Exercise — Any picture in the data below gets skipped; print all the rest exactly.

Input for this task —
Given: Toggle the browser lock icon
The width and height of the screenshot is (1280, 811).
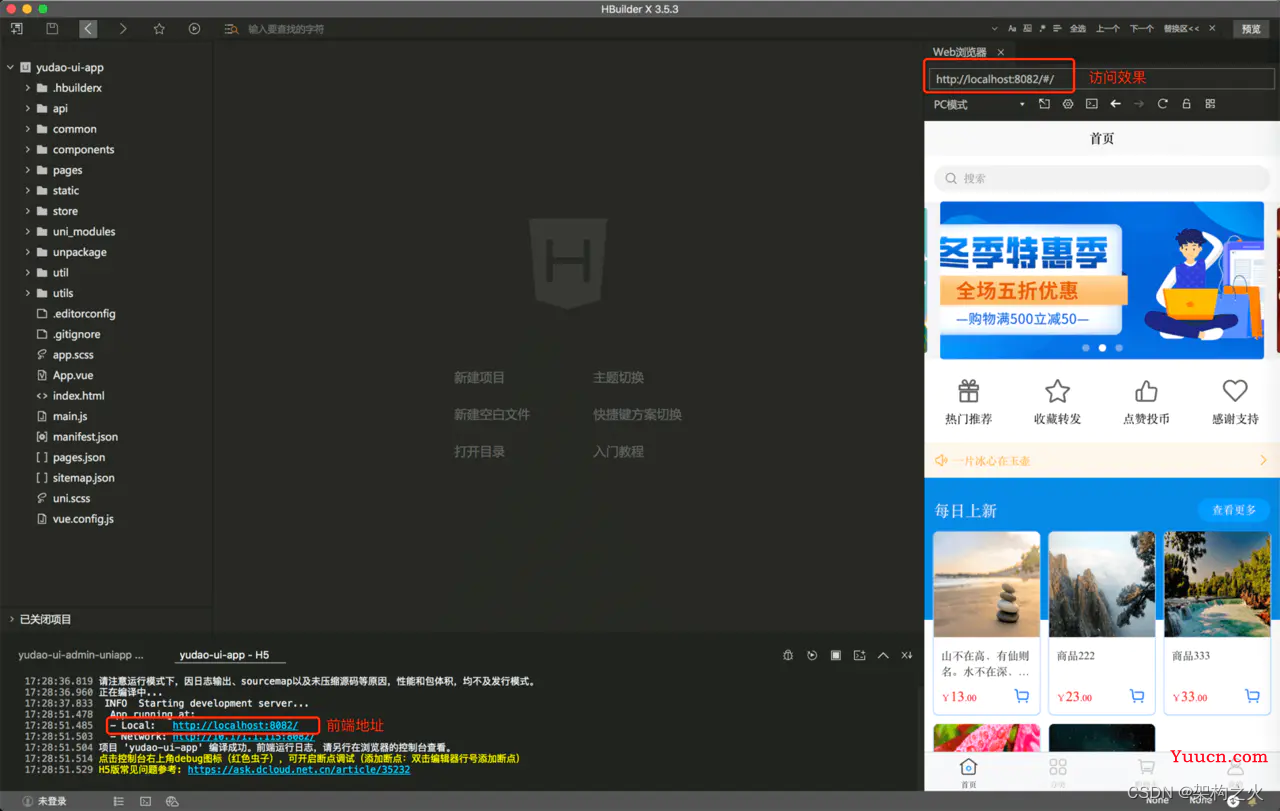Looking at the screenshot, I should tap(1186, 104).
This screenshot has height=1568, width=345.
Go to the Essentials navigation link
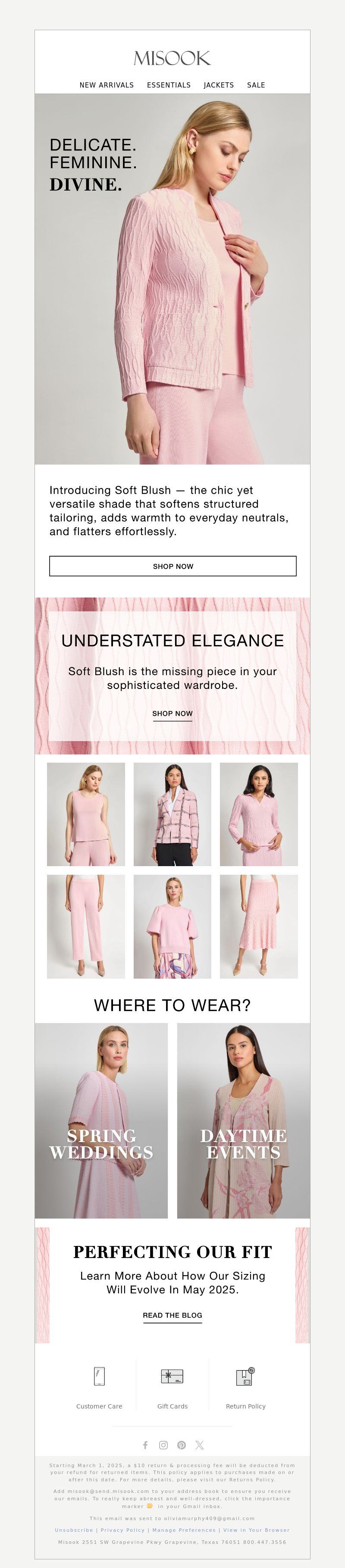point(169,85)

Output for this task —
Given: Toggle the browser lock icon
The width and height of the screenshot is (1280, 811).
Looking at the screenshot, I should tap(1186, 104).
This screenshot has height=1568, width=345.
Go to the Essentials navigation link
point(169,85)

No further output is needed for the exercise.